The scheme was developed under the guidance of independent charity Futurelab, which assesses the future of education and technology and develops resources to support new approaches to learning.

Sarah Payton, learning researcher at Futurelab, says: "In many ways children come to school with a backpack of knowledge and the curriculum often asks them to leave it at the door.

"Enquiring Minds is about trying to build on that existing knowledge."

As Key Stage 3 pupil, Tom, says: "We're allowed to choose what we want to learn about - in other lessons Miss tells us what to do."

'Broadens your mind'

James adds: "You're not told how to do it, you have to figure it out.

"It's life skills. It teaches you to rely on yourself - you can't always rely on other people to do it. Like at work, you can't rely on your boss to tell you what to do all the time."

Madi, 13, who is exploring what impact global warming has had on animals and their habitats, says: "It's quite weird, because it's so different to anything we've done before.
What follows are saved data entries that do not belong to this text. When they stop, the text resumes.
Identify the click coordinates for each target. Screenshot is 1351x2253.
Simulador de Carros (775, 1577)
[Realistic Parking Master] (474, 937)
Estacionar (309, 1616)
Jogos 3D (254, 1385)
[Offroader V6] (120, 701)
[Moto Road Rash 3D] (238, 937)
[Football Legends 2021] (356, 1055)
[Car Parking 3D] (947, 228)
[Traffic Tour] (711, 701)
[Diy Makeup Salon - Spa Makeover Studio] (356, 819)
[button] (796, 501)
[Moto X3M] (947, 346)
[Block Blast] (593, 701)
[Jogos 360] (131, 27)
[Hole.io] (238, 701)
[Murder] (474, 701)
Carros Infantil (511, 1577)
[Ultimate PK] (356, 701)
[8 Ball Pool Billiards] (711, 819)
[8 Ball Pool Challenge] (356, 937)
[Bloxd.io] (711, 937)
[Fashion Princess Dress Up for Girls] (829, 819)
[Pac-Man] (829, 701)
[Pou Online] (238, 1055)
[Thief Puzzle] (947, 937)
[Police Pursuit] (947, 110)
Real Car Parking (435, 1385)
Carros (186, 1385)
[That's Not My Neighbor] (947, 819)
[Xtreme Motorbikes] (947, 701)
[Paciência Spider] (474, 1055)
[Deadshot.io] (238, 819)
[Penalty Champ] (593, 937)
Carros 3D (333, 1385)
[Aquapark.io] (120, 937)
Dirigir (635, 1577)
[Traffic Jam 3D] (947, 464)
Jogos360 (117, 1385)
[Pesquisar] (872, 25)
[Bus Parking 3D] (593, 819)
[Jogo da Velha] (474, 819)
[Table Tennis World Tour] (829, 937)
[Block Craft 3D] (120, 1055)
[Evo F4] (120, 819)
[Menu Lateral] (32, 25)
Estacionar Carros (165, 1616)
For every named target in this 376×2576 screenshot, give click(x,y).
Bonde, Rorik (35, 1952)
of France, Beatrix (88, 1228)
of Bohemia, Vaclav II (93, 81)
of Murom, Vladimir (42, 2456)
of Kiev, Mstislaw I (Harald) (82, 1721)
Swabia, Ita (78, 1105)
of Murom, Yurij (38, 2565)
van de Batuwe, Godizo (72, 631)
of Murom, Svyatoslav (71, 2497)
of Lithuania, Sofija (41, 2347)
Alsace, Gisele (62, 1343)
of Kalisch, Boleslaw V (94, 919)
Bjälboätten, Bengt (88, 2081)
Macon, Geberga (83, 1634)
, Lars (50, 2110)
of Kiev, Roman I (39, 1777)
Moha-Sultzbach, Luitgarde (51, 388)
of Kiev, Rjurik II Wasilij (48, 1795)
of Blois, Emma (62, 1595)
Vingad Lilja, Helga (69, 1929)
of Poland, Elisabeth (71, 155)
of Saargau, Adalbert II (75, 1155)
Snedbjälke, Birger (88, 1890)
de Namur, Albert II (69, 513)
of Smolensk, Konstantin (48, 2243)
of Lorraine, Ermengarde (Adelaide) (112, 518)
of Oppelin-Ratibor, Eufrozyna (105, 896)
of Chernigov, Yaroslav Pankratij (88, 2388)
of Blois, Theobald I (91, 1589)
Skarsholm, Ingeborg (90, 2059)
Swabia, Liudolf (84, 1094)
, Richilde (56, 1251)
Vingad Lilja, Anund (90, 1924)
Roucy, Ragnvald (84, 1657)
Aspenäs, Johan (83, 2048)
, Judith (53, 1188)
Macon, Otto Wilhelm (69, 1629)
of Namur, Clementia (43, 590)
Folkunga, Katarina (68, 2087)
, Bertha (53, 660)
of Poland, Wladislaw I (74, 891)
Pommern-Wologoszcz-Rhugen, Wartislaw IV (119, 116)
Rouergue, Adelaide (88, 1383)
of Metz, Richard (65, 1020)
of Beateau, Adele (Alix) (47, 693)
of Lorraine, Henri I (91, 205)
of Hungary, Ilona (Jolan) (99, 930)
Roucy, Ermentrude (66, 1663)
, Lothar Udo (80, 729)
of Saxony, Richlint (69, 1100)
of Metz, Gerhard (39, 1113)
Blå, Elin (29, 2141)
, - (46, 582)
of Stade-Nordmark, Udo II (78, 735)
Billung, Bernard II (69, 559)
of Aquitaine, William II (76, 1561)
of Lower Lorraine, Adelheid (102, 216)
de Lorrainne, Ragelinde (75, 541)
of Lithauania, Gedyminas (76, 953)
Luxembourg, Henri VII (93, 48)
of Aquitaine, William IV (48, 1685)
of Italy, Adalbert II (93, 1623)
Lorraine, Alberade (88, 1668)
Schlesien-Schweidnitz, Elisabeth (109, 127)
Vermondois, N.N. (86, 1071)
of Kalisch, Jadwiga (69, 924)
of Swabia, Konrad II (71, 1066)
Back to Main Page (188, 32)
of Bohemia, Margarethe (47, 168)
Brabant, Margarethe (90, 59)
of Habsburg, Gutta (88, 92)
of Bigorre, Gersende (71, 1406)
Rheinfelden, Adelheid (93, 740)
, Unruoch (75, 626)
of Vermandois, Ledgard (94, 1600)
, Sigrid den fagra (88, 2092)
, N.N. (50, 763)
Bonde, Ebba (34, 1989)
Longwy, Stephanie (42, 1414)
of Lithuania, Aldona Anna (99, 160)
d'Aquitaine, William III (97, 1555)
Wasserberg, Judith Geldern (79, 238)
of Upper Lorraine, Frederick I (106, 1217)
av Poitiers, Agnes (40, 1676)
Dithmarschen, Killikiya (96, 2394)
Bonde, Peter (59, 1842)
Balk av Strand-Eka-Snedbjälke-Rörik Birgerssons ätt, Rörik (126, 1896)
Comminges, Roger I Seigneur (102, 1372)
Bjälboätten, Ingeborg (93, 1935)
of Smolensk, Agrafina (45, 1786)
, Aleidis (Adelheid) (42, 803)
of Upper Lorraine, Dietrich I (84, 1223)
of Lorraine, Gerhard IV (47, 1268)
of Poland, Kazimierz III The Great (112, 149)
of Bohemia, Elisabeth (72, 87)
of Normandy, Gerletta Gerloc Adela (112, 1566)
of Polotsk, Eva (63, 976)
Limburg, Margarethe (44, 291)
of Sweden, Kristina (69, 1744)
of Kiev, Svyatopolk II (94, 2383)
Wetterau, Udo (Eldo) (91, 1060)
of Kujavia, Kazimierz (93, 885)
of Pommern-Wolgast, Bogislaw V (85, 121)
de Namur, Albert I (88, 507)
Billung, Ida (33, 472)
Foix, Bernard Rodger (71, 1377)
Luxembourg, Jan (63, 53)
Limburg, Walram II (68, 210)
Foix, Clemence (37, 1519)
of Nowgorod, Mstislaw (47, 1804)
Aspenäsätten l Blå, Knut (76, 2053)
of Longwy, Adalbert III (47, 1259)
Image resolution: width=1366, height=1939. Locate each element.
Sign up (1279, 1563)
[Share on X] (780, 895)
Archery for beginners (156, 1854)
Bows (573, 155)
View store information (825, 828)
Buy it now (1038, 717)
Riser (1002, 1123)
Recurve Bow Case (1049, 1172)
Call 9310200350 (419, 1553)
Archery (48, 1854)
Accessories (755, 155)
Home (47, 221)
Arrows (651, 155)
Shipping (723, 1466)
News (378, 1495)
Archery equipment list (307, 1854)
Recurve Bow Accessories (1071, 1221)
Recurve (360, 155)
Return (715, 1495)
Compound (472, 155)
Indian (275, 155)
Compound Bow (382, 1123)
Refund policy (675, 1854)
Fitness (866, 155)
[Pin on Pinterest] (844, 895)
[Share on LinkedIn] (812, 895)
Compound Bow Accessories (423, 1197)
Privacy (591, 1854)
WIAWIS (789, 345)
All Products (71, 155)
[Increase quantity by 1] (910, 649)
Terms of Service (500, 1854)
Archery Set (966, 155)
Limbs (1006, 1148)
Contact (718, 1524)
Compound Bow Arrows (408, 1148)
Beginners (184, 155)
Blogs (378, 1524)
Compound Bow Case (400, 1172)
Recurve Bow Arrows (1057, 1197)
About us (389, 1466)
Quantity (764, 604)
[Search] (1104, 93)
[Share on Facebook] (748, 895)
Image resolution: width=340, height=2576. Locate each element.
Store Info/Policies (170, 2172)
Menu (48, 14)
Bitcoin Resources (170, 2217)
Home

"It's really good because it teaches you to think for yourself. It broadens your mind completely on to things you don't usually think about," she says.

Madi, 13
Madi has been looking at how animals respond to changing habitat

"You have to keep to time yourself and keep to the task and finish it."

The teacher

So if pupils are taking so much control of the lesson, what is the point of the teacher?

"To set us the task in the first place," says Madi. "And you have to have someone to ask if you can't find the answer on the internet or in a book."

Steve Moseley says Enquiring Minds lessons need teachers with specific skills.

"We need teachers who are in to kids, who are interested in friendly discussion. We need teachers who can think on their feet.

"Enquiring Minds is about discussion, listening and reacting. It's very reactive as opposed to proactive.

"Some teachers like to prepare and deliver lessons - Enquiring Minds is about reacting to what happens on the day."

Futurelab estimates that 30 schools are now using the Enquiring Minds programme, after it was developed at Ashton Park and Gordano Schools in Bristol over a three-year period.